I made two Coherent Thermopile meters so far, a third is in the making:
- One of them i made for a guy from Taiwan.
- The other is my main meter of course (that was my first meter).
- The handheld will also use a Coherent thermopile, it's my last one, it's also VERY accurate, currently at -1%! I can set the gain to 1010 and it will be "spot on". I am not selling that, i want to keep my last thermopile!
"Peltipile" meters i made:
- Brtaman's meter uses a Peltier on a heatsink with the special coating.
- My secondary meter also uses the same thing - Peltier in reverse on a heatsink....
- Jake's meter will use a Peltipile too...
You want to make your own? Do you know (want to know?) how to make a proper amplifier circuit?
A high precision PeltiPile amplifier is actually quite simple and easy to make, if you're used to "wire-wrapping" circuits together, or if you can etch it.
The circuits required for real thermopiles are much more complicated, if they are to be just as accurate. For example, my main meter now uses a high precision triple op-amp circuit, to eliminate certain errors present in the single op-amp design. Before that it had a single op-amp amplifier, which is now in Brtaman's meter... But since Brtaman's meter uses a "Peltipile", the single op-amp circuit classifies as "high precision" in that application.
This comes from the differences between how a thermopile and a PeltiPile work. But i won't go into details here..
In any case, i have the amplifier circuit schematics, optimised for "Peltipiles", if you want to make your own.... Other than that, you just need a tiny peltier and a good way to coat it.
No, i'm not gonna make any cheap ones anymore, it's just too much work, to be worth doing it cheap.. And the price that would be worth it to me, might be too high in other people's oppinion... If i sell anything, it will be my secondary meter in the white enclosure, with or without the computer interface...
I am making a "naked" meter for Jake, he will have to mount it in a box himself, so i don't have to do the hard part (electronics are the easy part, because i'm used to it....).
After that and my secondary meter, i don't know if i'll have any more. But the second white meter will most likelly be for sale.
It won't be ready in time for your reviews, i'm afraid. I'm way too busy, and the meter still needs some finishing touches.
Like the range switch switches the rage but doesn't move the dot on the LCD yet, have to add that. The low-battery LED is there, but not activated yet, need to do that too. Then there's the question of the computer interface....
Wow Traveller, you practicing necromany? Talk about bringing a thread back from the dead. :beer: :crackup:
The meter still works as great as the day I go it, though unfortunately it is more or less gathering dust nowadays. A couple of months ago I got into tesla coils, high voltage and power electronics. The new hobby has been eating away at what little time/$$ I actually have for myself.

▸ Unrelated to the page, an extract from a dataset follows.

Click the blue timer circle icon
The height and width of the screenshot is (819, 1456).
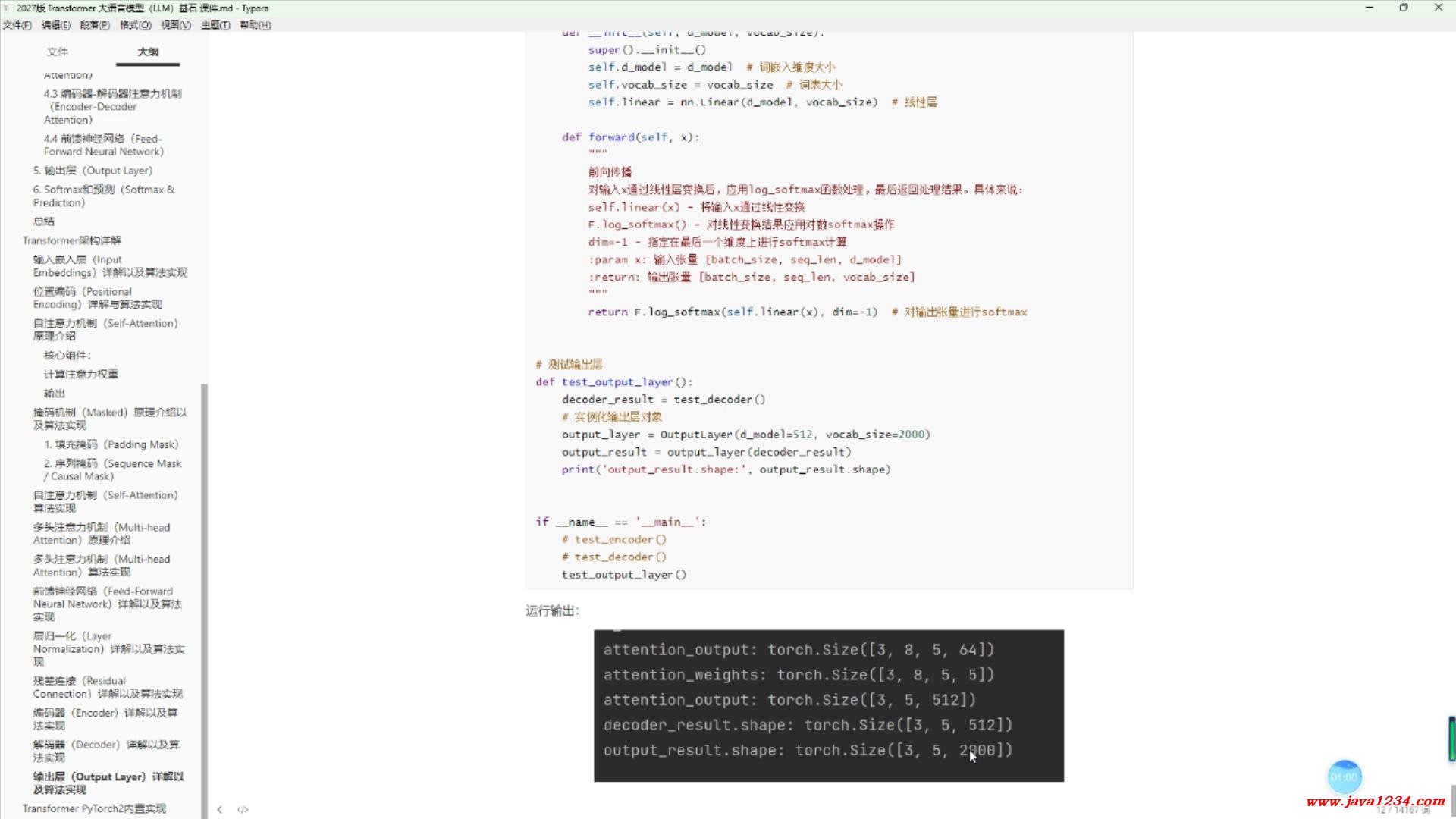pos(1345,777)
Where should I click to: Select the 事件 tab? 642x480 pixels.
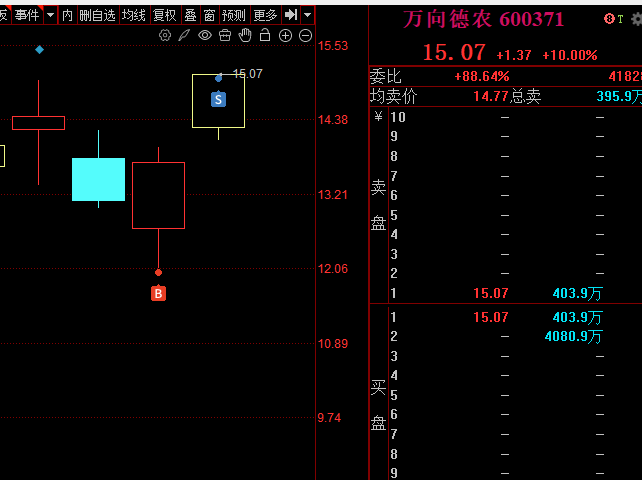27,15
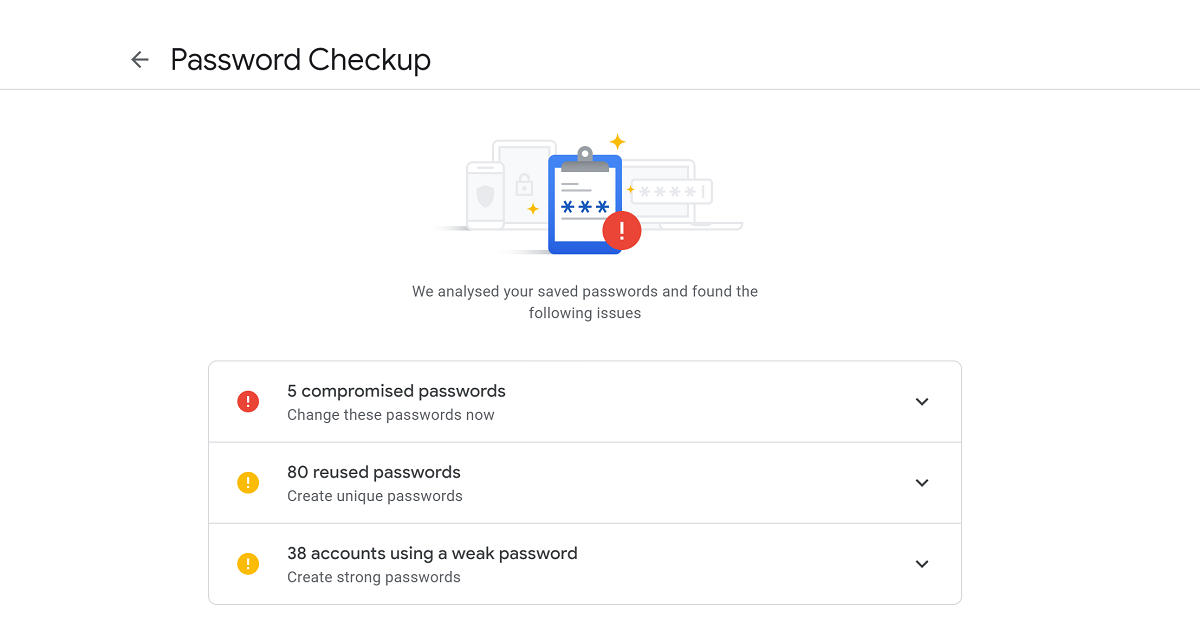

I test red diodes I find in burners from time to time just to "blueprint" them, that's about it.
I would check paypal history normally, but I paid with bank transfer, it was much easier for me and him since we live 100km apart. In Slovenia, you cannot link a bank account to a paypal account, so paypal money is basically just virtual money to be spent on hobbies.
I do remember he gave me a great deal on it for waiting so long for it, TBH I think I just covered the expenses of the parts, he got practically nothing for the time he put into it.:yabbem: Great dude.
If ballpark is ok, I think it was in the ballpark area of yours and Kenoms LPM's, but take that with a grain of salt.
Of course, now it has become a priceless collectors item of epic proportions.